Subsequently, discussions surrounding the Biosecurity Act subsided for a time until the summer of 2025, when U.S. Senators Bill Hagerty and Gary Peters introduced a new version of the Biosecurity Act. In October 2025, the National Defense Authorization Act for Fiscal Year 2026 was passed by the Senate, with the new version of the Biosecurity Act incorporated as an amendment, thereby clarifying its legislative prospects.
It is widely believed that, compared to the earliest version of the Biosecurity Act, the final legislative text has undergone a series of adjustments under external pressure and has become considerably more moderate. The most direct evidence of this moderation in the Biosecurity Act is the removal of specific company names; the five Chinese enterprises, including BGI Genomics and WuXi AppTec, are no longer mentioned anywhere in the document.
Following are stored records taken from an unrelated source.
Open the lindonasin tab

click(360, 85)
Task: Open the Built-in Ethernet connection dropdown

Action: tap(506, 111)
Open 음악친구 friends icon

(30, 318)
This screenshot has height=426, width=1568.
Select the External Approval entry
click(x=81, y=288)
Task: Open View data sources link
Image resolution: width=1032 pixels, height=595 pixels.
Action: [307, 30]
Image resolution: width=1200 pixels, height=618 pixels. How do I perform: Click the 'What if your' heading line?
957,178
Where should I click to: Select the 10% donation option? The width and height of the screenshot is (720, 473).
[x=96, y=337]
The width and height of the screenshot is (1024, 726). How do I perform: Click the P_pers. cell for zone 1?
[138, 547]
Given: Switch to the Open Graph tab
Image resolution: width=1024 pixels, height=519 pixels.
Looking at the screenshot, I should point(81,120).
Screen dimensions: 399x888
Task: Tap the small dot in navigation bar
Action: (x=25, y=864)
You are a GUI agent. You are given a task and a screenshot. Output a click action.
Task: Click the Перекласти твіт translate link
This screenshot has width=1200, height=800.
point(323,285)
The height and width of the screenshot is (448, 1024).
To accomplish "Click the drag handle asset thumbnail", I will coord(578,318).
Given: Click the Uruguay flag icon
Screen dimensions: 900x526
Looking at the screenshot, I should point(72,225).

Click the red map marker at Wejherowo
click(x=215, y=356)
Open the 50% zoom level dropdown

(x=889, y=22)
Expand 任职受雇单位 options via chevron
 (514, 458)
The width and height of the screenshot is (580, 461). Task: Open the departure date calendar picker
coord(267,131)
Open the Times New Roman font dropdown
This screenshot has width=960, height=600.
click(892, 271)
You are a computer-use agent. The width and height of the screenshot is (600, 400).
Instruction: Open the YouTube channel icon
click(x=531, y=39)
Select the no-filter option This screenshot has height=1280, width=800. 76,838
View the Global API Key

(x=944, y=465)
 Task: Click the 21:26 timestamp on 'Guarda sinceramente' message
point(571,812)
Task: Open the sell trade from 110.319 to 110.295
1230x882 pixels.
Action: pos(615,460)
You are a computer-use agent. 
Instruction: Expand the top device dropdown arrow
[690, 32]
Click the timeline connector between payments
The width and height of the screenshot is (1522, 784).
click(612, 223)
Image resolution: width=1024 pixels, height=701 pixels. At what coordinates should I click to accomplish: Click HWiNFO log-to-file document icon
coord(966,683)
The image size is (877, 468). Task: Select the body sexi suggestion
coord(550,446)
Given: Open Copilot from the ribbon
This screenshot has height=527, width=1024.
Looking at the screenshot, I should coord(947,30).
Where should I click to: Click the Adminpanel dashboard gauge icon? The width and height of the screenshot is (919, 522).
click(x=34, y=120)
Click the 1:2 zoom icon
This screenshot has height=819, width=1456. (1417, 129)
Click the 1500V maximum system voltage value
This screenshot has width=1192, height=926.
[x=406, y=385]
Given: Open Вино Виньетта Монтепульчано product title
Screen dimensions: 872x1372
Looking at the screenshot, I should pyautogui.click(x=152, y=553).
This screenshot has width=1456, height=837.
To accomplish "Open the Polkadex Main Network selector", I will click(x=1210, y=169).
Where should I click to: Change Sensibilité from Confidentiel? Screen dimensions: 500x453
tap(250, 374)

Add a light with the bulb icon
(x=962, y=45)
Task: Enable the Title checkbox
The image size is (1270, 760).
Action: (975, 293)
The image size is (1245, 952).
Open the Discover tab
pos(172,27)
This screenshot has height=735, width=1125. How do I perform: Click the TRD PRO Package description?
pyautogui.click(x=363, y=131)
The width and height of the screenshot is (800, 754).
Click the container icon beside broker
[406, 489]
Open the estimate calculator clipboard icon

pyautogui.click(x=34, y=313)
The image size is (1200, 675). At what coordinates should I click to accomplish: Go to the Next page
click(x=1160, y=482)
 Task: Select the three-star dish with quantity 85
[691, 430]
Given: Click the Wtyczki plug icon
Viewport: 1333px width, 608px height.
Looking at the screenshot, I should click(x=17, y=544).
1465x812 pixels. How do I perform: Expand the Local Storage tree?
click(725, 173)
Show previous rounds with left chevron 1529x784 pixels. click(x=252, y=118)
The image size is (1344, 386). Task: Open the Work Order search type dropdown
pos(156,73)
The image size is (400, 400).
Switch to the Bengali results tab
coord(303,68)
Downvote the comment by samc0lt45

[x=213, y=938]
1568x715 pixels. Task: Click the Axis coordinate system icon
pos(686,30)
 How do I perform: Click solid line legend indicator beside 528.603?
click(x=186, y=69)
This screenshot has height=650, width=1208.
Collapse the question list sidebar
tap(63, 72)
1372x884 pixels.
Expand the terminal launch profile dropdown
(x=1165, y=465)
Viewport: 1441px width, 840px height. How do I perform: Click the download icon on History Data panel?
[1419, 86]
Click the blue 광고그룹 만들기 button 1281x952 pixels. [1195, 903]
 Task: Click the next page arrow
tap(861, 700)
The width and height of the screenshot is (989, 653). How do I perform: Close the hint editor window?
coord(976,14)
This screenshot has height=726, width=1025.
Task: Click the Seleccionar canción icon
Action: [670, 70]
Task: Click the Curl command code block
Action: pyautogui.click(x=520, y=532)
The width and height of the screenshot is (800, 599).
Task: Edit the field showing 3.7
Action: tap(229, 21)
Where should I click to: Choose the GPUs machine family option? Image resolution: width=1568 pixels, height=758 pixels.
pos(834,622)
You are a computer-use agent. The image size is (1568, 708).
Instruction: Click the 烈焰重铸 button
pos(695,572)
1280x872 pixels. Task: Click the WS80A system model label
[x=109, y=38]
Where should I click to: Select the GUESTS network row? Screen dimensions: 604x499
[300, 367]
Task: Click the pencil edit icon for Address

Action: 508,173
However, as companies such as BGI Genomics and MGI Tech have already been listed under Section 1260H, they remain inevitably affected.
In VCBeat’s view, while the Biosecurity Act did make some adjustments more favorable to the industry, the most significant change in the final text, compared with the September 2024 version of H.R. 8333, is that it leaves slightly more room for maneuver.
On one hand, the list of biotechnology companies of concern is subject to appeal, and some companies may be removed. Under the final Biosecurity Act, biotechnology companies already listed as entities of concern may submit relevant information and supporting arguments to the Director of the U.S. Office of Management and Budget (OMB) if they believe they no longer meet the criteria, thereby applying for removal from the list. This provision was absent in earlier versions of the bill. On the other hand, a uniform five-year grace period is granted for contracts existing before the ban takes effect. In contrast, under H.R. 8333, existing contracts with entities designated under Section 1260H would no longer benefit from any grace period starting January 1, 2032.
Overall, whether by redacting specific company names or by introducing removal mechanisms and grace periods, the impact of these mitigating measures remains very limited.
After all, the impact of the legislation extends beyond short-term orders, striking at the heart of incremental business growth. Taking leading Chinese CROs as an example, nearly two-thirds of their revenue has historically come from U.S. clients. Although the extended grace period may help preserve existing orders, potential customers may already be inclined to avoid Chinese suppliers during the early decision-making stages. Of course, the ban does not only affect Chinese enterprises. Data shows that nearly 80% of U.S. biopharmaceutical companies collaborate with Chinese suppliers. Once supply chains with Chinese firms are severed, the domestic drug R&D supply chain in the United States could face the risk of paralysis, while building a new supply chain is far from a task that can be accomplished in the short term.
Now that the Biosecurity Act has been officially released, VCBeat will continue to monitor its subsequent impact.